El presidente de Estados Unidos, Donald Trump, confirmó que intervino directamente ante la FIFA para pedir una revisión de la tarjeta roja impuesta al delantero estadounidense Folarin Balogun, antes del partido contra Bélgica en el Mundial 2026. La gestión abrió una controversia internacional por el posible peso político de la Casa Blanca en una decisión deportiva, luego de que el organismo permitió que el jugador quedara disponible para el encuentro de octavos de final.
Durante un acto en la Casa Blanca, Trump explicó que contactó al presidente de la FIFA, Gianni Infantino, porque consideraba injusta la expulsión de Balogun en el partido anterior ante Bosnia-Herzegovina. El mandatario defendió al jugador estadounidense y cuestionó tanto la decisión arbitral como el criterio aplicado, pese a que la sanción derivaba de una tarjeta roja mostrada tras una revisión de la jugada.
La polémica creció porque Trump no solo expresó desacuerdo con el castigo, sino que también puso en duda el trabajo del árbitro brasileño Raphael Claus. El episodio colocó bajo presión a la FIFA, que terminó suspendiendo el castigo automático contra Balogun, una resolución que beneficia directamente a Estados Unidos como selección anfitriona y competidora en la fase final del torneo.
La Federación Belga de Futbol reaccionó con inconformidad y anunció que impugnará la elegibilidad del delantero estadounidense para el partido de este lunes. El organismo belga sostuvo que no recibió una explicación formal ni la resolución completa de la FIFA, por lo que consideró necesario presentar un recurso antes del duelo que definirá el pase a cuartos de final.
El caso reavivó los cuestionamientos sobre la independencia de la FIFA frente a presiones políticas, especialmente cuando el país involucrado es una de las sedes del Mundial. La intervención de Trump instaló la discusión sobre si una autoridad gubernamental puede influir en decisiones disciplinarias del futbol internacional, aun cuando el proceso debería sostenerse en criterios técnicos y reglamentarios.

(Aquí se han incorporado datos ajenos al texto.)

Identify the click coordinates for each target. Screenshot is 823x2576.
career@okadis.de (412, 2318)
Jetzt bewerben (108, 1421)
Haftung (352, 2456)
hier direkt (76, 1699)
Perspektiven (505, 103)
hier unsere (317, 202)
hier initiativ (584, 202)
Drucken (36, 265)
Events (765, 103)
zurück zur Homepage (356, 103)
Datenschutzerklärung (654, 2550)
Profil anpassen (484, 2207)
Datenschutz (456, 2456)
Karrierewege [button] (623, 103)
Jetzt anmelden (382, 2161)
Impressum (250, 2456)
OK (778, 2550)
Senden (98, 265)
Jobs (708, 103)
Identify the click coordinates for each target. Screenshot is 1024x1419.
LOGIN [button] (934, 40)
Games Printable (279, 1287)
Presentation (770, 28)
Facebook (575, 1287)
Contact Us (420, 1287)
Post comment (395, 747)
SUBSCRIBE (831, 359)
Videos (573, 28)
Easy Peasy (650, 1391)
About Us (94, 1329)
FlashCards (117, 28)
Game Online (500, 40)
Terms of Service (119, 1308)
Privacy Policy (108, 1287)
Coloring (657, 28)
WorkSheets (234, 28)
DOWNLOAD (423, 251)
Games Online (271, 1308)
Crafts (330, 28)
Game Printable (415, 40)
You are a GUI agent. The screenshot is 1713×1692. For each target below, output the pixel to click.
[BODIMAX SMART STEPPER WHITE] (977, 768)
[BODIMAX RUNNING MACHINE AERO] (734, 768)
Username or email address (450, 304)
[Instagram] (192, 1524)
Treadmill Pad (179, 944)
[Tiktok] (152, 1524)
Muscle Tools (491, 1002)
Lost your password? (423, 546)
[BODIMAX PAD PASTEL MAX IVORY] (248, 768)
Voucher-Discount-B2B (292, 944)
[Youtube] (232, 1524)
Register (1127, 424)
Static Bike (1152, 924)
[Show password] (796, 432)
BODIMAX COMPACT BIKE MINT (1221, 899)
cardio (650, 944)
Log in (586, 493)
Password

Más allá del desenlace deportivo, el episodio exhibe una tensión mayor entre poder político, intereses nacionales y reglas del futbol. Estados Unidos llega al partido contra Bélgica con una ventaja obtenida en medio de señalamientos de trato preferencial, mientras la FIFA enfrenta críticas por una decisión que deja dudas sobre la transparencia y la aplicación pareja de sus normas.